Dive Brief:
- Blackstone bought Stanly Ranch in Napa Valley, California, at a foreclosure auction on March 27, after its previous owners defaulted on a $220 million loan, Bloomberg first reported.
- The New York City-based investment firm purchased the 135-room Auberge Collection resort, located one hour away from San Francisco, Blackstone confirmed in an email to Hotel Dive. According to the company, the hotel will continue to be managed by Auberge. The property sold in foreclosure for $195 million, the Napa Valley Register reported.

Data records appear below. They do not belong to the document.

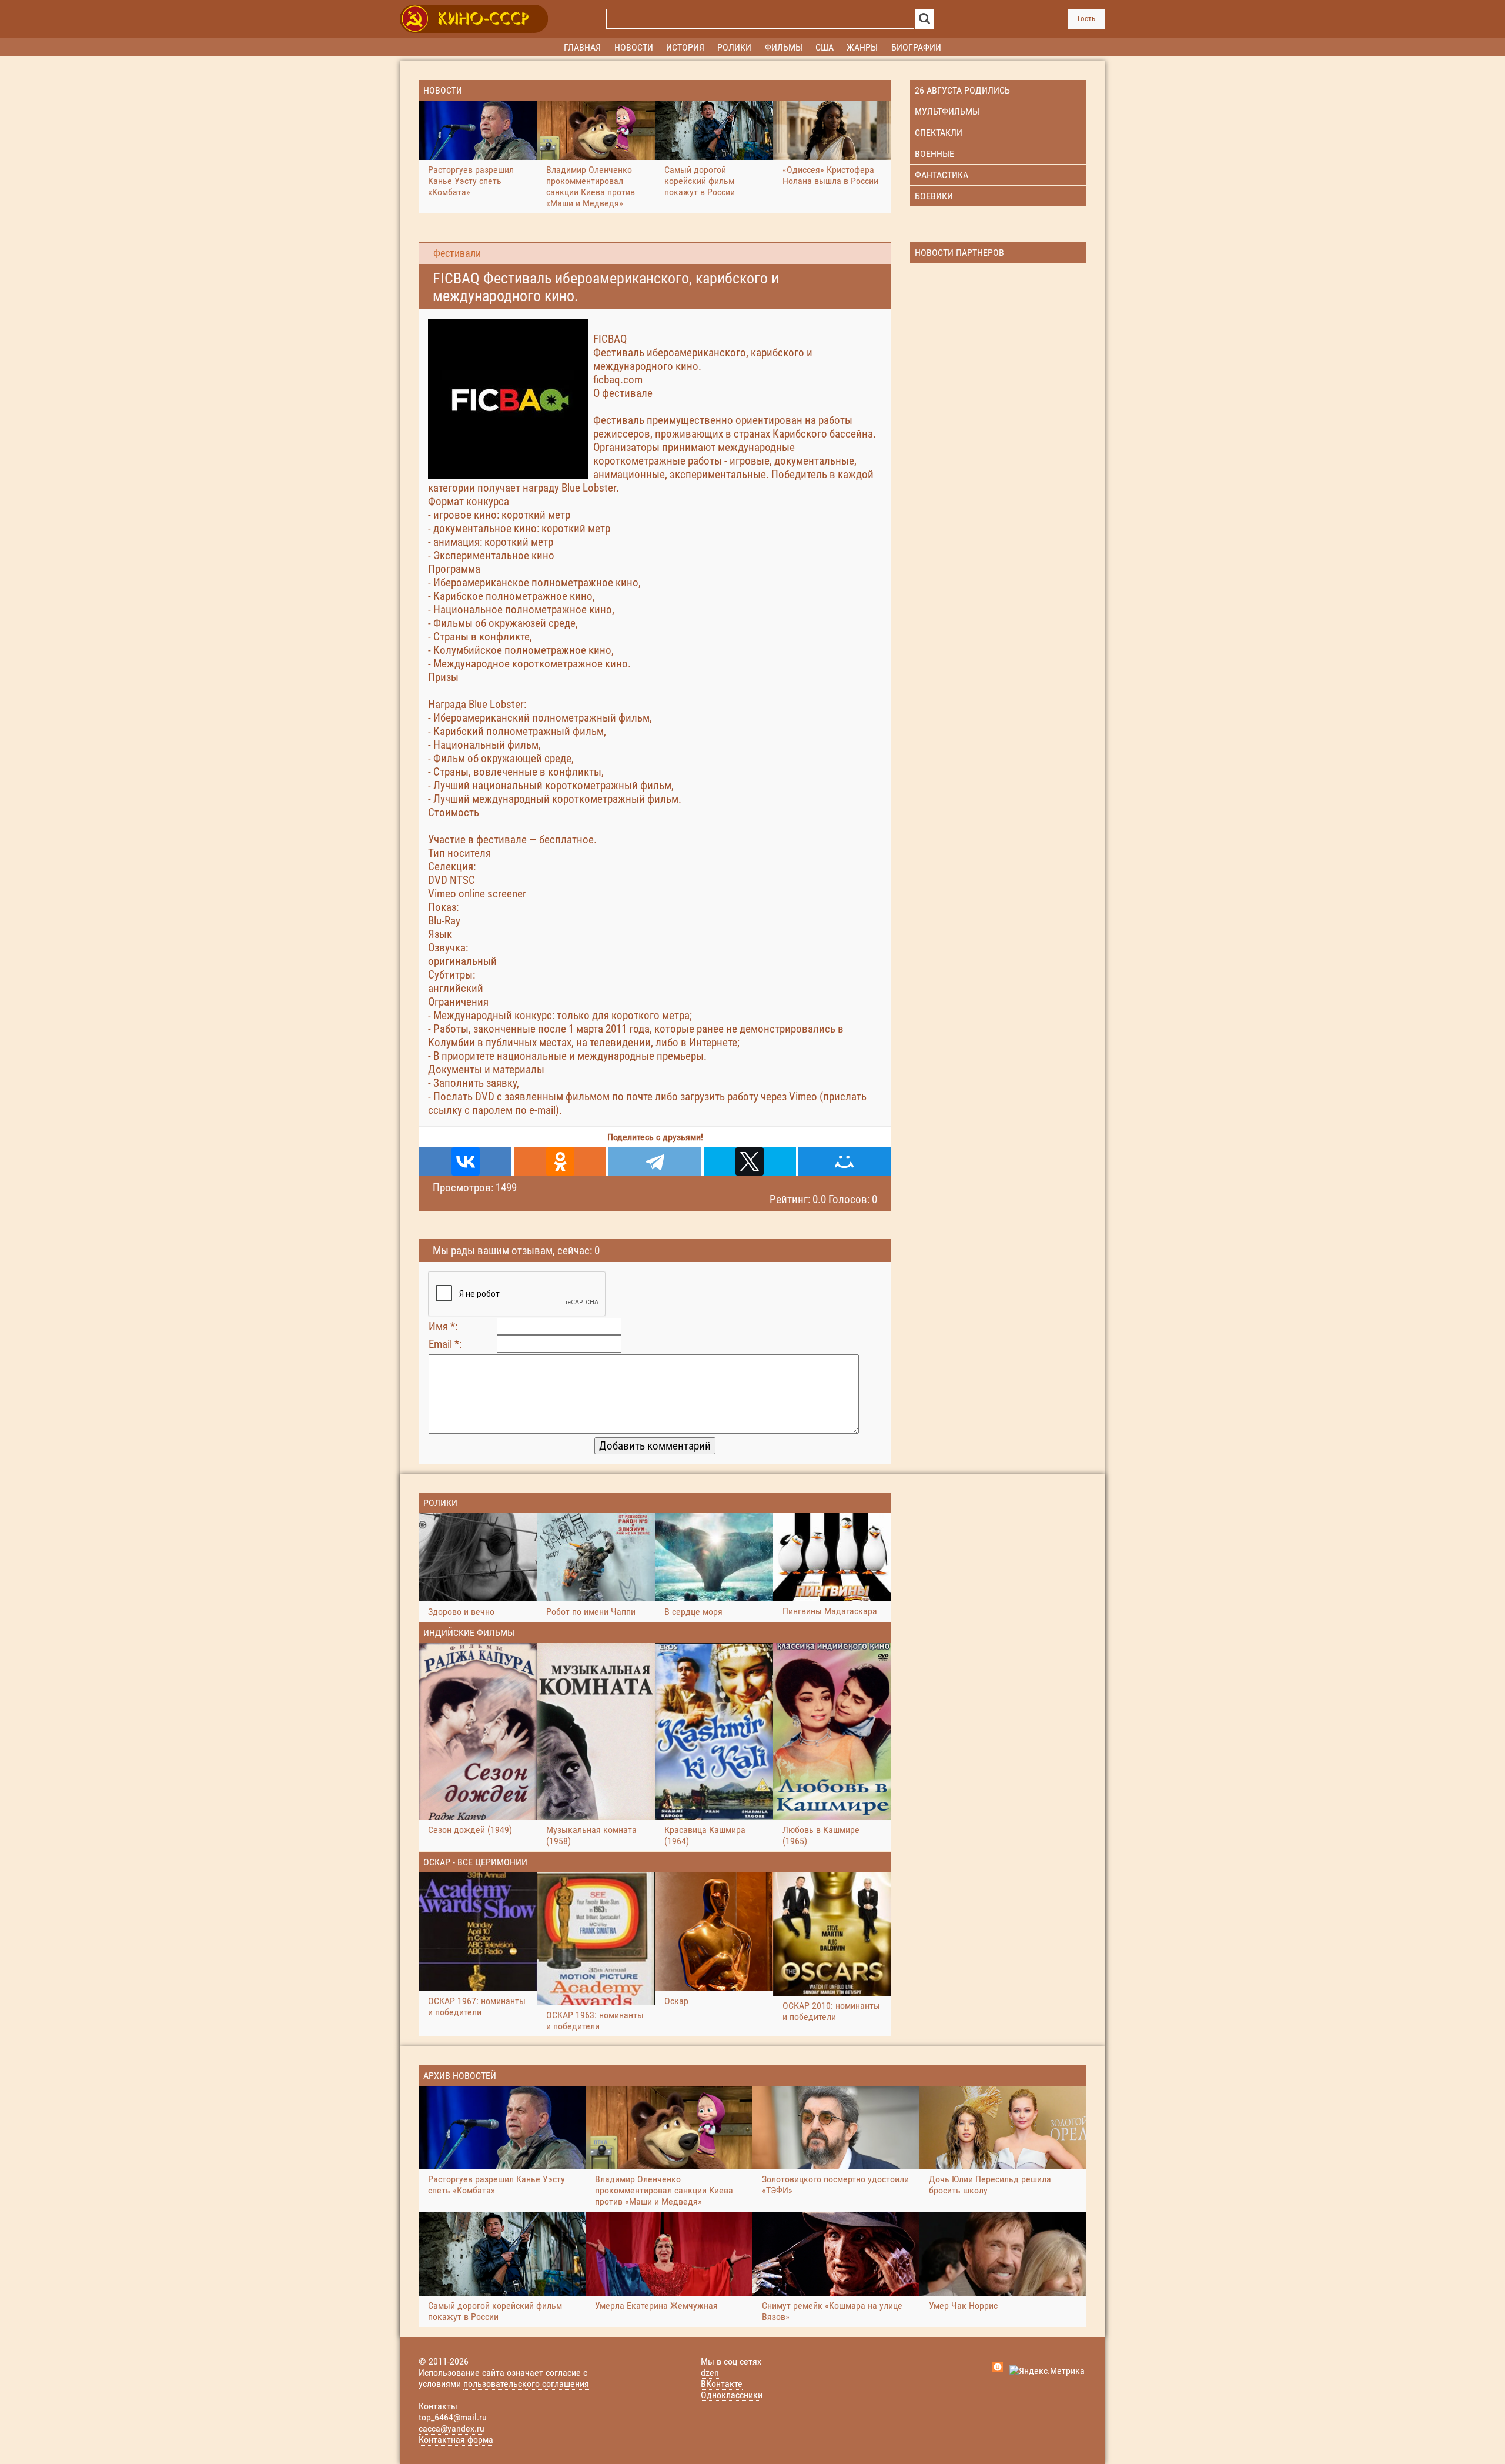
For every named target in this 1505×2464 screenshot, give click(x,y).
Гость (1086, 18)
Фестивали (457, 253)
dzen (710, 2372)
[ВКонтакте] (465, 1161)
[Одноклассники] (560, 1161)
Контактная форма (456, 2439)
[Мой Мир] (844, 1161)
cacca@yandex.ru (451, 2428)
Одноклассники (731, 2394)
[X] (750, 1161)
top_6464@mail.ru (453, 2417)
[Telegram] (654, 1161)
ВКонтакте (722, 2383)
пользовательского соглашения (526, 2383)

- The acquisition signals Blackstone’s growing optimism for the Bay Area. Scott Trebilco, senior managing director at Blackstone Real Estate, said in a statement that the resort is “well positioned to benefit from rising group and leisure demand for wellness and experiential travel, alongside the continued growth in corporate travel to the region as AI adoption accelerates.”
Dive Insight:
Blackstone’s Bay Area buy follows its purchase of Four Seasons Hotel San Francisco in late 2025, which it bought for nearly $130 million, The Wall Street Journal reported.
The firm’s investment in the greater San Francisco area is driven by an ongoing “AI revolution,” Blackstone President and COO Jon Gray previously said in a LinkedIn video, as it’s home to major technology players like OpenAI and Anthropic.
Stanly Ranch has a unique backstory. Founded as a working farm in 1856 by Judge Edward Stanly, it was transformed into a luxury resort on 712 acres of “rolling vineyards” and ranch land that opened in April 2022, per a release from Auberge.
The property features three outdoor pools, private event spaces, wellness programs, a farm-to-table restaurant, an all-day coffee shop and a bar, per its website. It also offers recreational opportunities such as vineyard tours, falconry sessions and cycling tours.
Blackstone has been snapping up hotel properties at a steady clip across the U.S., including the 785-room Sunseeker Resort Charlotte Harbor in Florida for $200 million and the 292-room Kimpton Hotel Eventi in New York for $175 million.
According to real estate and investment management firm JLL, global investment volumes are expected to see a “robust increase” in 2026, in part due to improved market conditions and steady travel demand. Luxury is still forecast to be a winning asset class for investors, with heightened consumer demand for luxury hotels and resorts.